Cloud has good use cases. Using a cloud for some systems makes a lot of sense. For example, cloud can allow you to deal with things that could take out your systems. A few cloud images, properly balanced, across different geographic regions and perhaps different providers, can give you a lot of certainty that your system will stay up virtually forever from an infrastructure standpoint. It allows things to continue working if something has gone wrong with your in house equipment, and it gives you an online backup that is fast to recover.
There are also some people that I, at least, would prefer to be on cloud. For businesses that don't have IT employees and have a few systems or even just one, there are great advantages to it being in the cloud. The responsibility of managing a system that they don't understand and keeping it secure and functioning can be helped by having a more experienced cloud provider manage some of that, assuming they're not going to hire an IT person.
However, there are major problems with the cloud:
Cloud is slow. Any data that you need to send back and forth is going to be slower when dealing with a cloud provider. That can really mess up some things by making people irritated. If you need a file of any size, it can be really annoying to have it sent to you each time, and the delay while it's saved can be equally disruptive.

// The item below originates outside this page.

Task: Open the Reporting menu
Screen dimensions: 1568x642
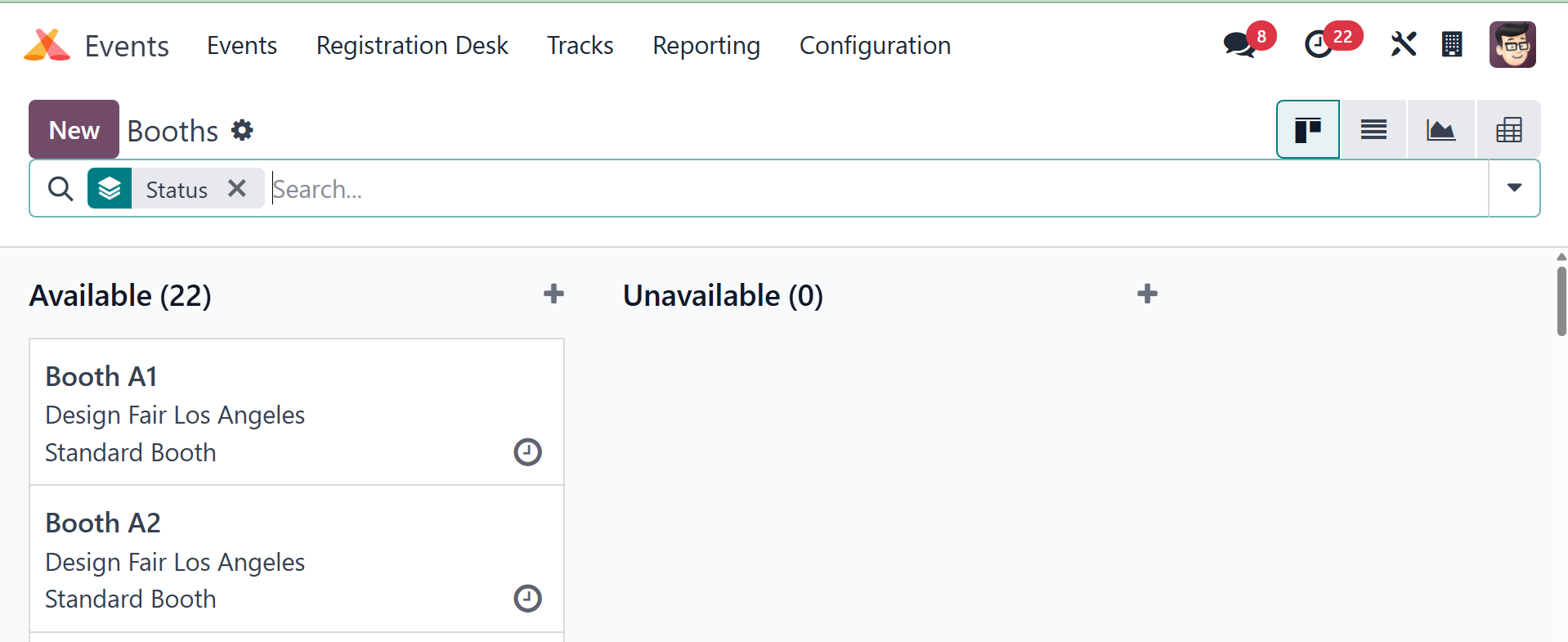Action: point(706,46)
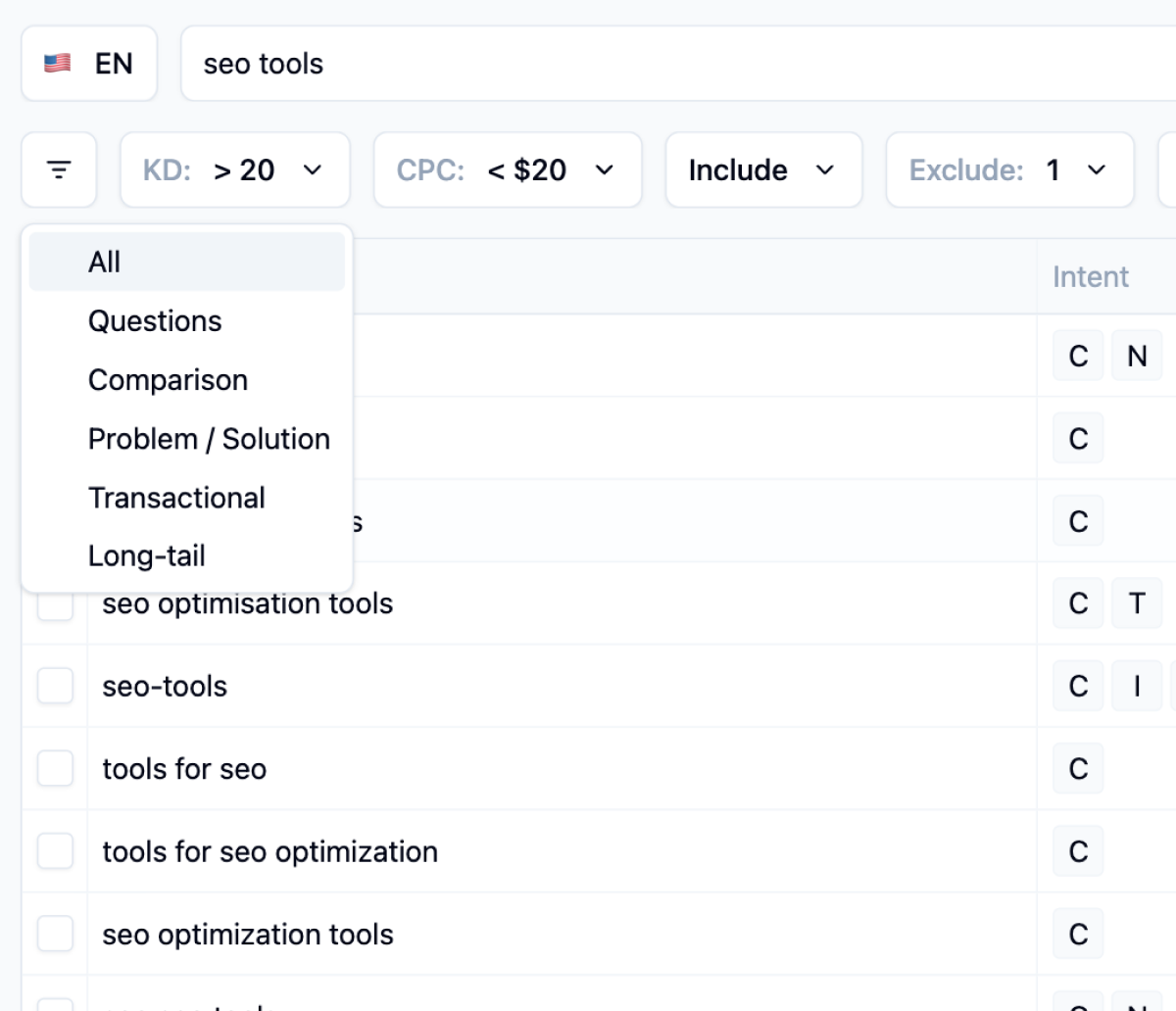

Cloud is expensive. When you are dealing with cloud, you pay by the month (usually), for each gigabyte of disk and bandwidth and in some cases for cputime. That can be fine if you want to use something small, but if, for example, you want to have all your company's network disk in the cloud, rest assured that you'll pay for all those files as well as each time a user opens or saves one. A physical disk may cost a bit at the beginning, but really not that much and you can do plenty of things with it.
Cloud is dependent. If some guy with construction equipment wasn't careful, or if the telco didn't properly advise them, your internet line could be damaged. For a business with modern computing and in house tech, many things could be disrupted. Any internet communication systems wouldn't work, which probably includes the phones as well, and people who need to access the internet for their jobs couldn't be particularly productive. However, people who don't need to access the internet as much would be able to continue working. The files they need and many of the systems they use are still in the building, so they work. With cloud, that cut cable has paralyzed the company until it comes back. The files are gone for now. Communication is down, but no systems in house means there is no intracompany system that's still up. Many people will have been disrupted.
Some things could benefit with the cloud. However, taking that fact and using that as a reason for everything to be moved is pointless. Servers sitting in a server room will work just as well as servers sitting in amazon's room, but you have more freedom with the local servers, and more of their activity helps you. Decide what cloud things you want, without buying into a one size fits all myth.